By Scott Ronalds

Investment fees reduce returns. This much is obvious. What isn’t so clear, however, is what constitutes reasonable fees. A number of variables play a role, such as whether you work with a full-service advisor, follow an active or passive (indexing) investing style, and what the size of your portfolio is.

Unlike the capital markets, which are volatile and unpredictable, fees are completely within your control. You want to make sure, therefore, that you’re receiving value for your money.

We’ve endeavoured to provide a guide – The Fee Tree – that outlines the range of fees Canadian investors should reasonably expect to pay, taking into consideration the above variables. Our analysis focuses on a balanced portfolio.

At the low end of the spectrum, if you’re a do-it-yourself investor and manage your own basket of securities, you should expect to pay $10/trade (or less). This is great value, but you’re on your own and this strategy can be time-consuming (research, monitoring, etc.). DIY investors who hold a portfolio of exchange-traded funds (ETFs) should expect to pay 0.3% - 0.5% (per year).

If you want advice managing your investments, you’re moving to the next branch. A low-fee option is purchasing funds directly with an independent, no-load fund company that does not pay trailing commissions (ongoing compensation paid to a third party). These companies offer their own family of funds and provide investment advice in helping you build a portfolio suitable for your particular situation. Steadyhand, Mawer, and Leith Wheeler are examples of such companies. You should expect to pay 1% - 1.5%, although the fee may drop depending on your portfolio’s size.

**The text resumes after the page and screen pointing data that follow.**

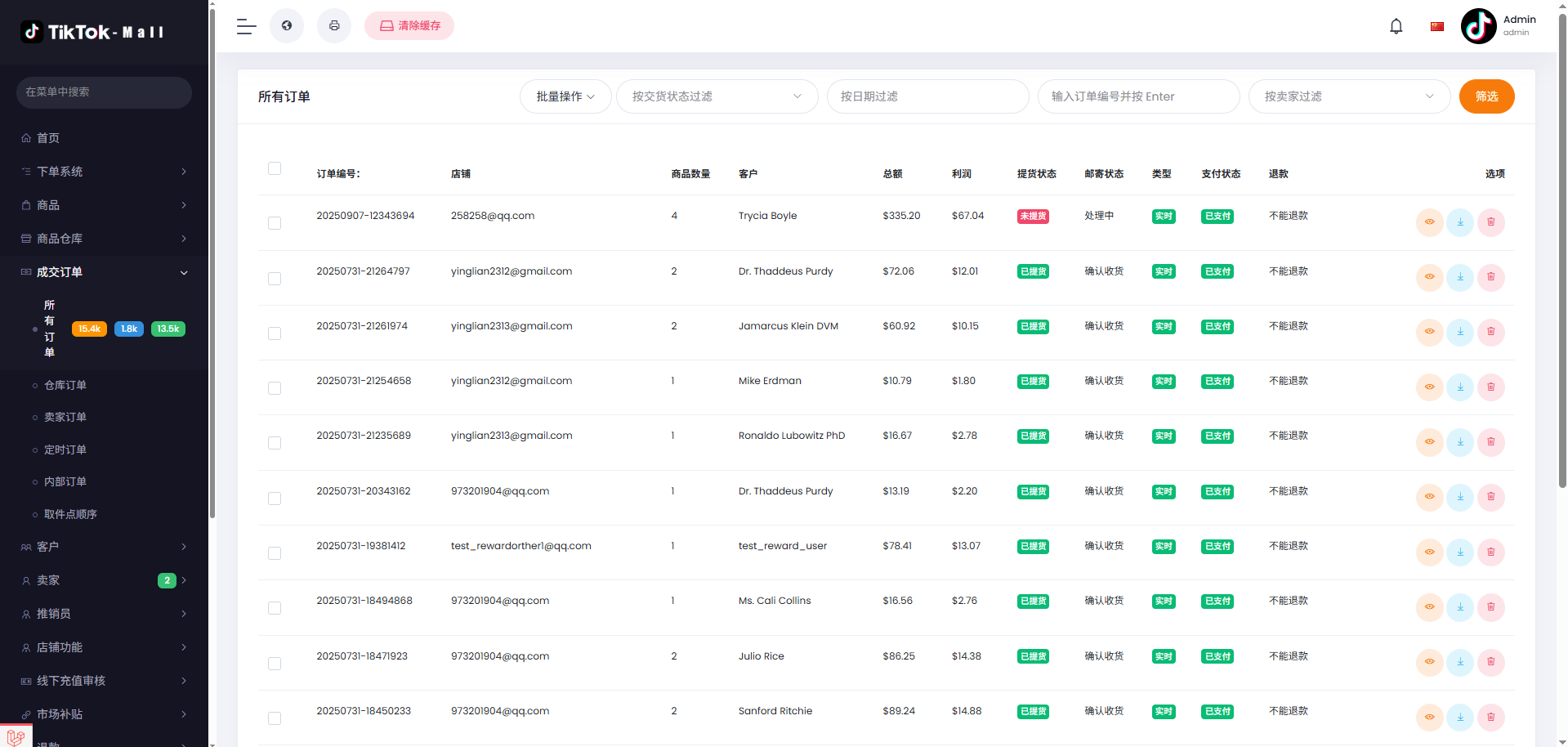Click the Chinese flag language icon
Image resolution: width=1568 pixels, height=747 pixels.
coord(1437,26)
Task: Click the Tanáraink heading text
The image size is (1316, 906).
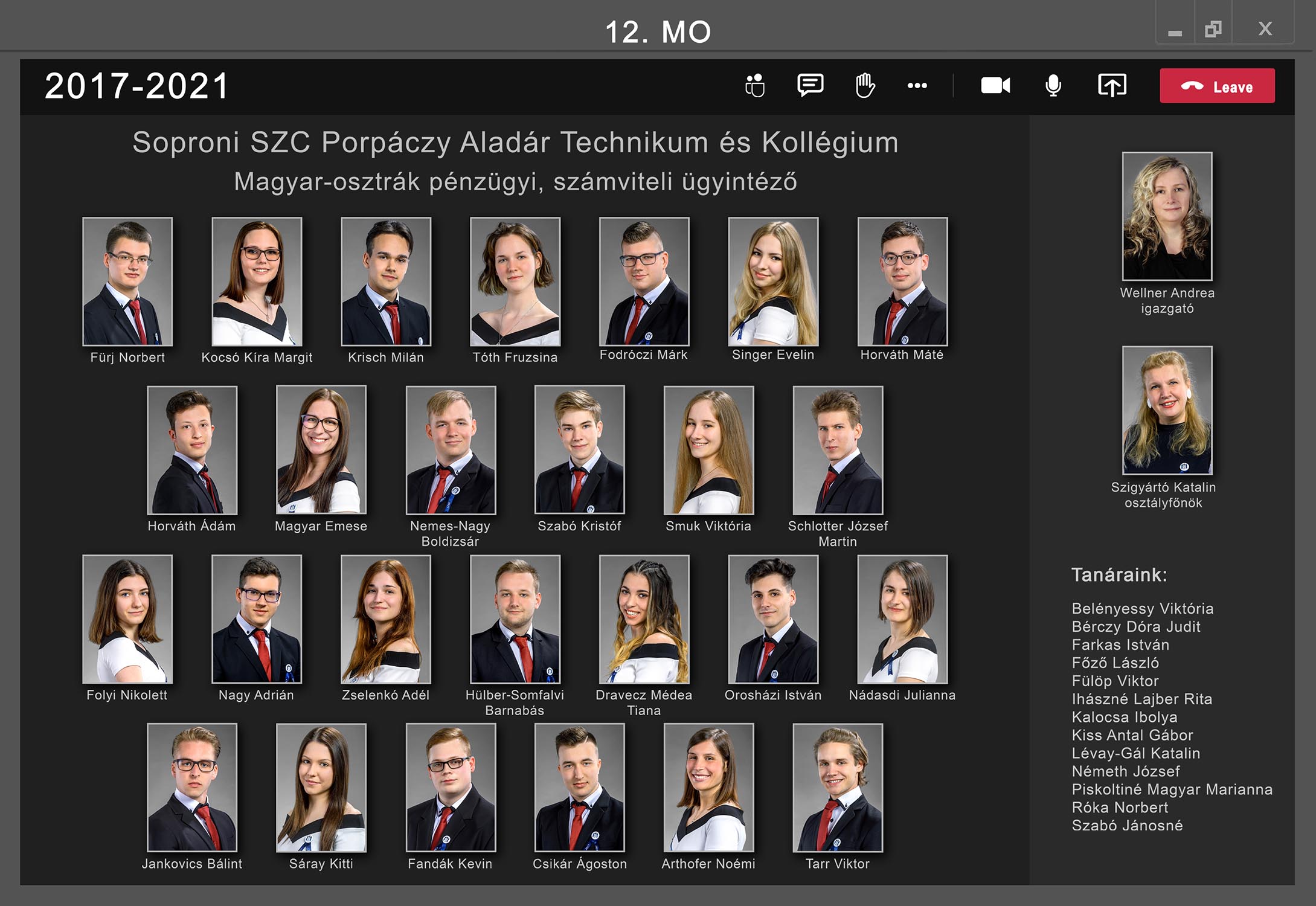Action: (x=1119, y=574)
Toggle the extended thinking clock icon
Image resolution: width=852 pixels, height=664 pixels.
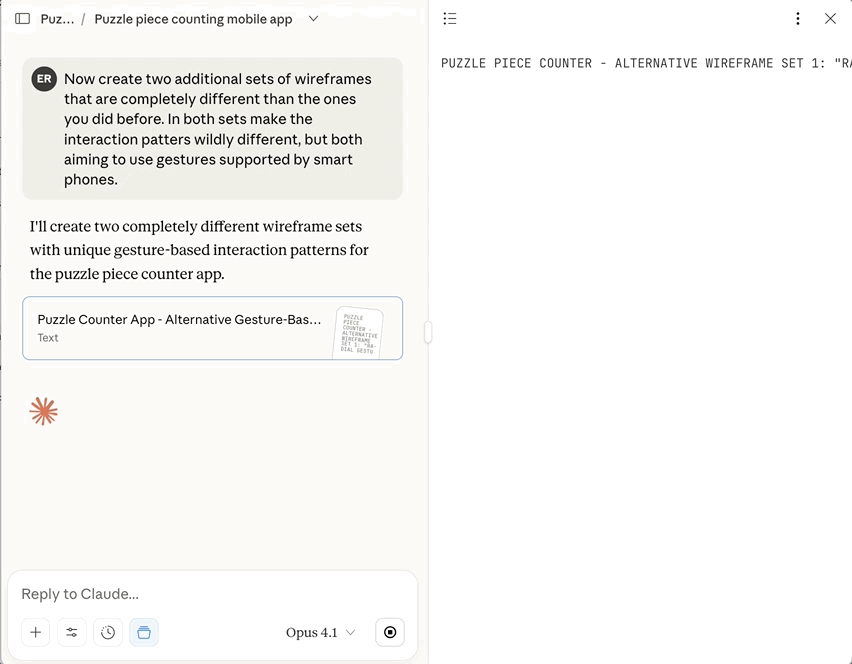[108, 632]
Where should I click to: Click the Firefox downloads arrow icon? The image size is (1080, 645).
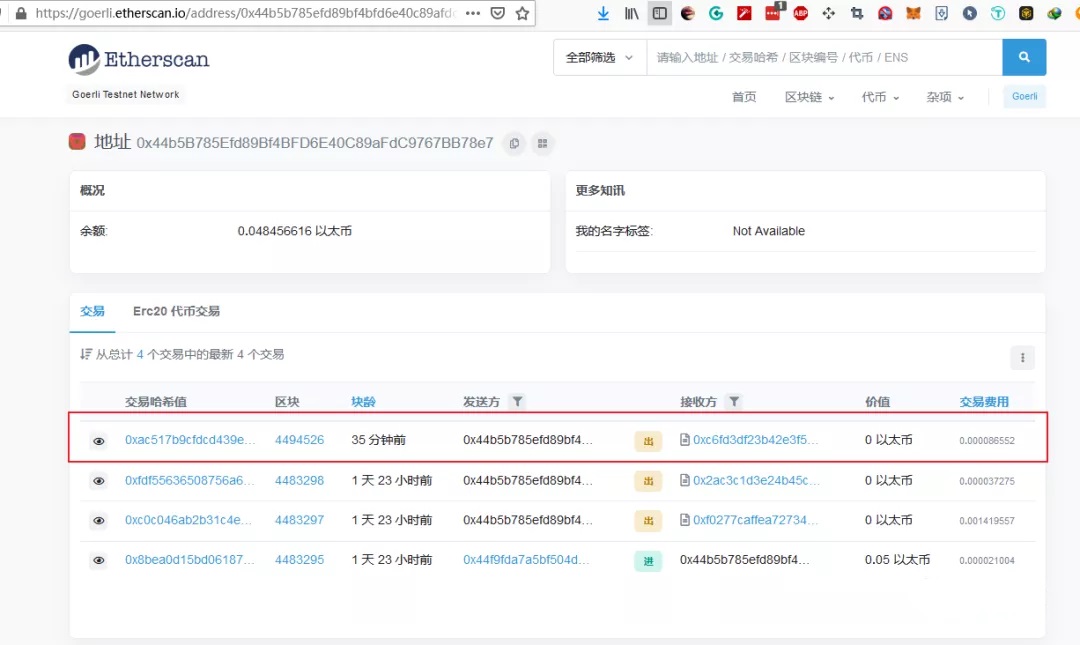[x=603, y=14]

If you’re looking for full-service advice, which should include investments, tax, estate, and retirement planning, you should expect to pay for the full array of services offered (so make sure you need and are receiving them!). If your portfolio is under $500,000 and you work with an advisor or broker, expect to pay 2% - 2.5%. This is the highest level of fees you should pay for investment management. If your portfolio is larger (>$1 million) you should expect lower fees (see Fee Tree). Likewise, if your advisor advocates an indexing strategy, you should expect to pay lower fees. (While not the purpose of this piece, there are tradeoffs between active management and indexing that should be carefully considered)

Investors who do not need ongoing full-service advice, but who want assistance building a financial plan, reviewing their portfolio, or planning for retirement, may choose to work with a fee-for-service planner (click here for a directory). These individuals charge a flat fee or hourly rate for their services, and can be a good fit for investors looking for lower fee products and periodic financial advice.

We encourage you to work your way down the branches to determine if you’re satisfied with the fees you’re paying. If not, maybe it’s time to shake the tree.